I stayed at the mill for about an hour. Most of the blooms had turned brown or fallen to the ground, so I experimented with a number of other ideas and ended up getting several nice images. But it wasn’t until I was leaving that I noticed, out of the corner of my eye, the irises that were still blooming.
I quickly began photographing the flowers, but I just wasn’t getting what I wanted. So, I began focusing on the details of the flower, and that’s when I took this picture.
A lot of people, myself included, often think professional photographers can come upon a scene and immediately know, every time, exactly what equipment they need to take the perfect photograph in just one take, so to speak. But, what I have discovered over the last few years, as I have become (at least in my own mind) more proficient with my photography, is that many of the incredible images the pros show to the world are the end product of a long experimentation process. Yes, they can, in many situations, size up a scene and know instantly what to do. But, in many other scenarios, they have to make an educated guess as a starting point and then experiment from there to achieve their final image. For that one amazing photograph they publish in their books or upload to their websites, there are numerous other shots they took of that scene that will never see the light of day as they figured out how to best capture the image.

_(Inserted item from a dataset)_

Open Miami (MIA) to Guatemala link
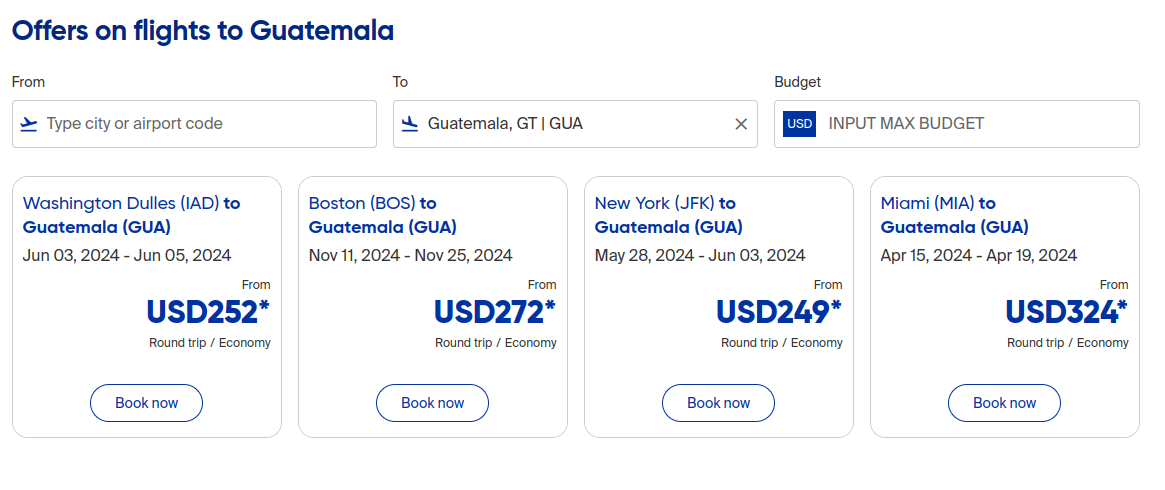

And that is exactly what I had to do to capture this image. I made an educated guess about the equipment I needed and then began experimenting from there. First, I would attach one extension tube to my lens, take a picture, look at the camera screen, and decide if I liked it. Then, I would attach a second tube and go through the process again. I spent several minutes going through these steps trying different combinations of lenses and extension tubes before I found just the right setup to get the shot I wanted. To get this one picture, I probably shot 20 or 25 different frames. But, in the end, I got the photograph I was looking for, and that is all that matters.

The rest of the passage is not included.